Luvin was 21 when he came to us.
He had a plan, A Food Truck business in Kochi, Kerala. He had multiple items on the menu. Safe, familiar, the kind of thing you’ve seen on a hundred street corners. Nothing risky, nothing that needed too much thinking.
We told him,
scrap the whole idea.
Not because it was a bad idea, but because we saw something he hadn’t seen yet.
The thing
nobody had done
India’s food space is one of the most crowded in the world. Walk down any commercial street and you’ll find the same story everywhere, more items, more options, more of the same. But when we started looking at what was actually missing, one thing kept coming up. India has brands for burgers. For pizzas. For fried chicken. Entire brand universes built around foods that aren’t even native to this country.
But cutlets? Cutlets are in every tea shop, every bakery, every home kitchen, every evening gathering across the country. It’s comfort food that cuts across generations, regions, income levels. Everyone has a cutlet memory.
And nobody had ever built a brand around it.
Not one. That was the gap. Not a small gap either. A wide open, completely unoccupied space in a market that everyone thought was already full.
What we actually did?
Most people assume branding starts with a logo. Pick a name, design something nice, put it on a board, open the shop.
That’s not where we started with Luvin.
Before any design happened, we spent time understanding the market, the opportunity, the customer, and what this brand needed to stand for to actually mean something to people. That work the positioning, the thinking, the clarity that’s the part most founders skip. And it’s the part that determines whether everything else works.
Once we knew what we were building and why, the rest followed naturally.
The name came from Luvin himself. LUV CUT LET. Personal, playful, honest. It had his name in it without being precious about it. It felt warm, not corporate.
The packaging was rethought from scratch because if you’re building a brand around cutlets, people need to be able to eat a hot cutlet comfortably on the go. That’s not a design detail. That’s the brand experience.

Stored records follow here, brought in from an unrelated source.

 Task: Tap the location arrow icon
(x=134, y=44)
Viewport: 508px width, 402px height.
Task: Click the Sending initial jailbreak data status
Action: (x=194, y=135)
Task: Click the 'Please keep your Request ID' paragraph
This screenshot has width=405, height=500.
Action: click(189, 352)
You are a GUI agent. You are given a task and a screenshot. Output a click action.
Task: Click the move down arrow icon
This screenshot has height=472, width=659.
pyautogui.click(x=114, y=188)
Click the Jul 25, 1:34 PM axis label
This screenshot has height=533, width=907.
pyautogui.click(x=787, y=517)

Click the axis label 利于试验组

The store was built with moments in it. Small things that made people want to take out their phones. Not because we asked them to. Because the brand made them feel like it was worth sharing.
What happened after?
People started posting. Talking. Coming back.

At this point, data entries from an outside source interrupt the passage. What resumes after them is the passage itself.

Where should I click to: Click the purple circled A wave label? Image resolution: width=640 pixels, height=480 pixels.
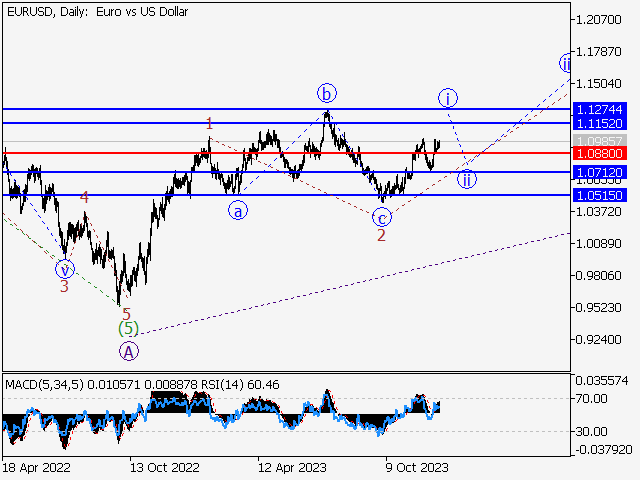[x=128, y=350]
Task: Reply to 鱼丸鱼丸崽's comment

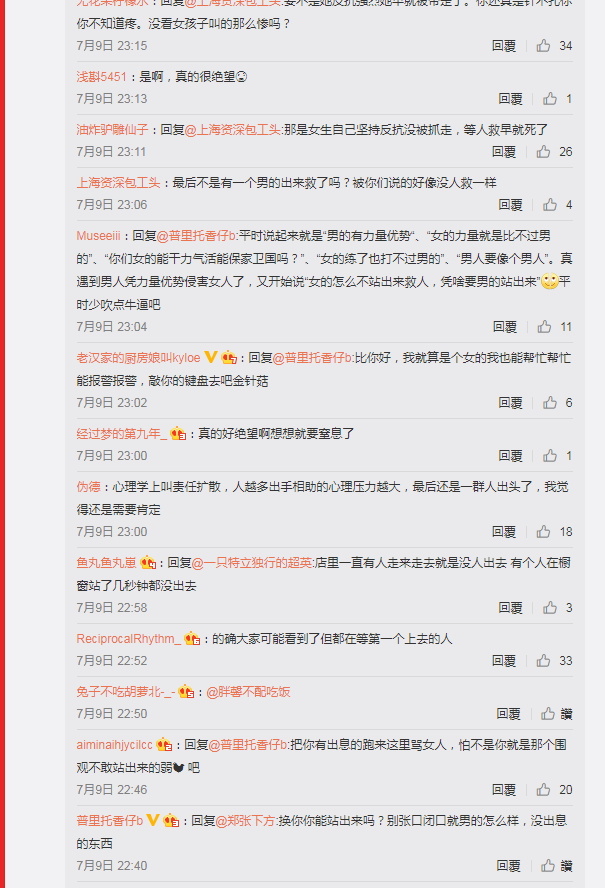Action: (x=510, y=608)
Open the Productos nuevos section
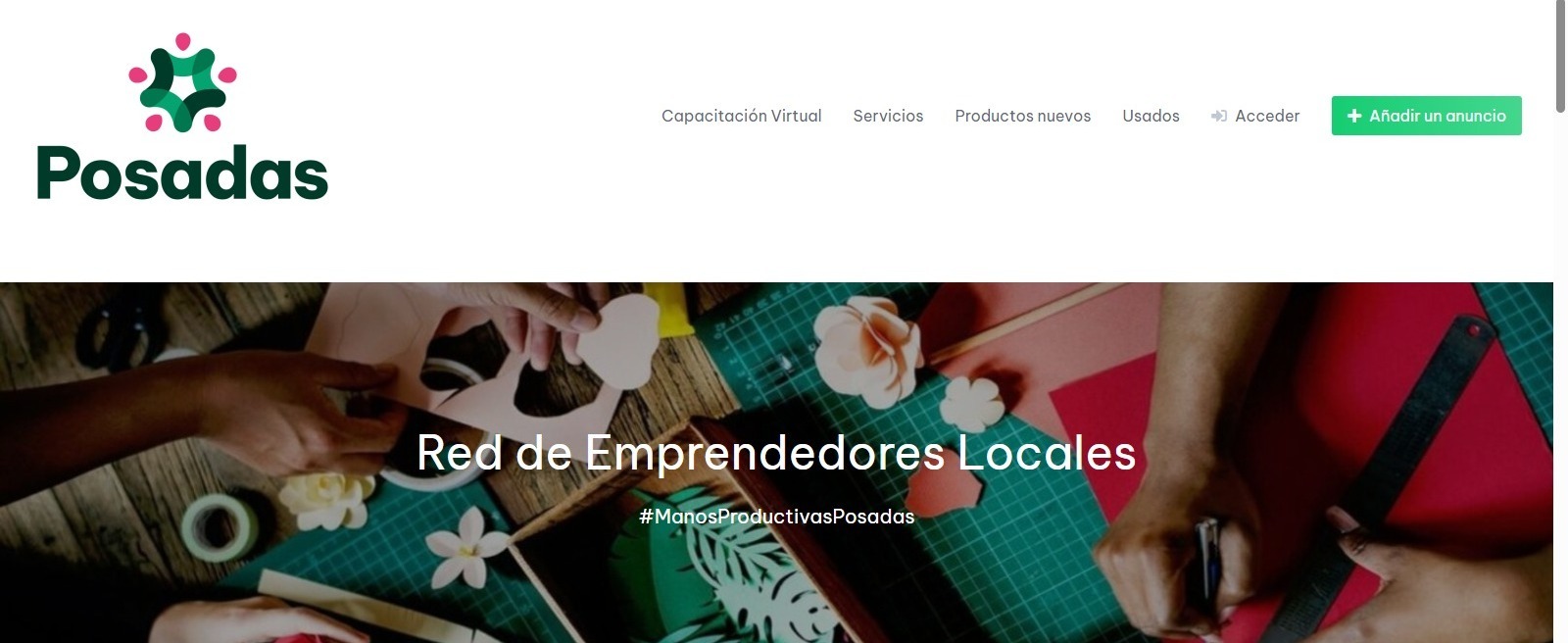This screenshot has width=1568, height=643. 1022,116
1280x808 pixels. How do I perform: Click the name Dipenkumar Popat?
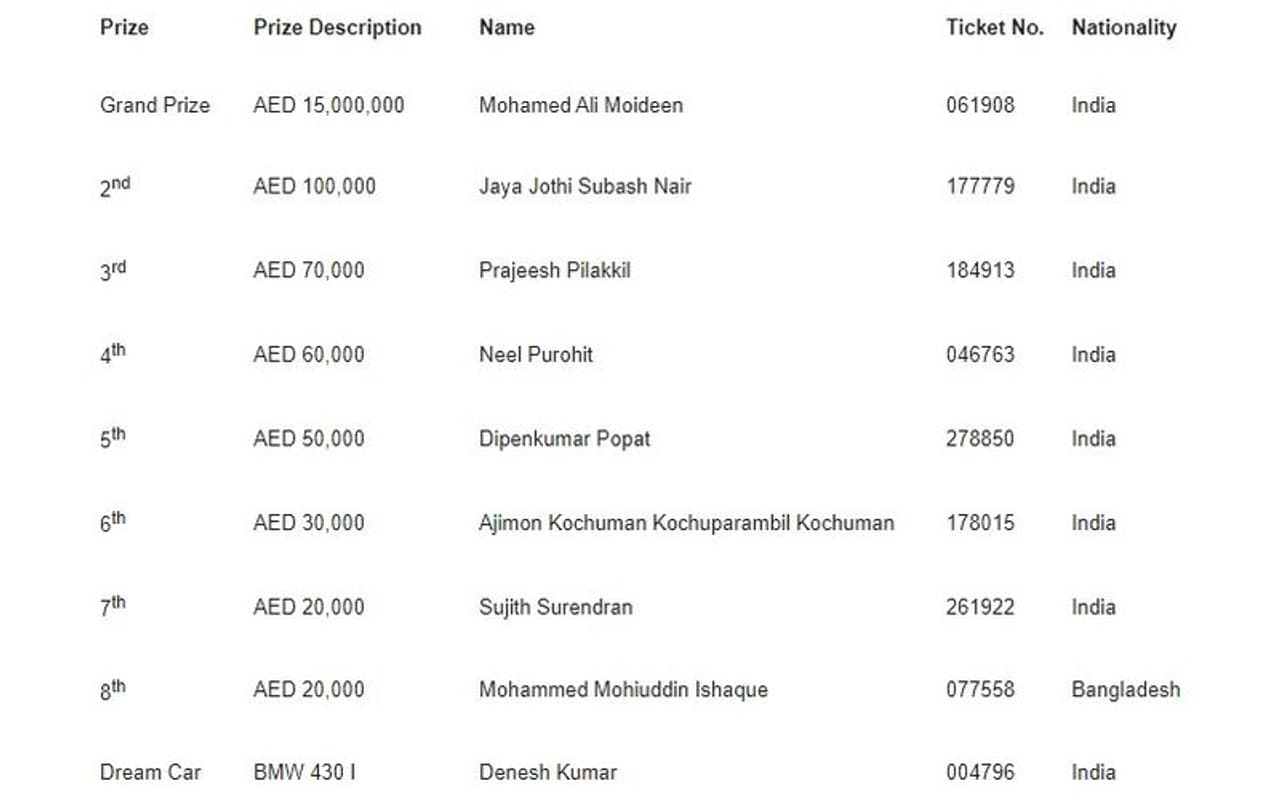(x=564, y=438)
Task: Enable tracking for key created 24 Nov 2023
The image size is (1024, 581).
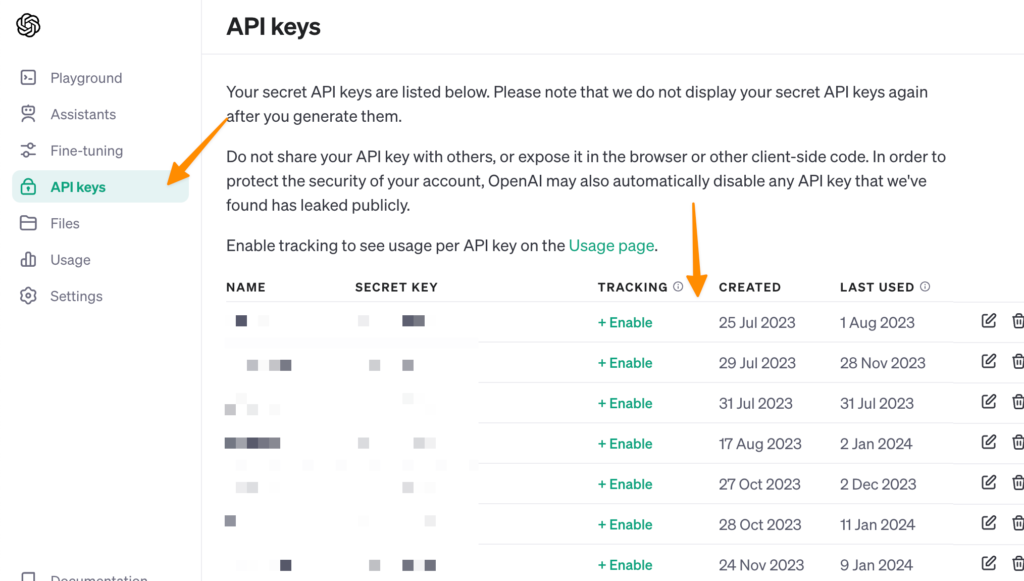Action: [625, 565]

Not because of ads. Not because of a discount. Because the brand gave them something to feel and something to say. That’s the difference between a shop and a brand. A shop sells you something. A brand gives you a reason to care.
Luvin is 21. He had never built a brand before. But he did something that most experienced, well-funded founders don’t do, he got the foundation right before he spent money on anything else.
The thing most founders get wrong
When you have an idea, the instinct is to make it real as fast as possible. Get the logo done, Set up Instagram, Start running ads, Figure out the rest later.
The problem is, later is expensive. When the brand isn’t working six months in when ads aren’t converting, when customers aren’t coming back, when nobody can clearly explain what you do or why you’re different the fix isn’t more marketing. The fix is going back to the foundation. And doing it after you’ve already built everything on top of it costs far more, in money, time, and momentum, than doing it first.
A logo is not a brand.
An Instagram page is not a brand.
Even a beautiful visual identity
is not a brand on its own.
A brand is what people think and feel when they encounter you. It’s built from clarity. about who you are, who you’re for, what gap you fill, and why someone should remember you specifically.
That clarity has to come first. Everything else is built on top of it.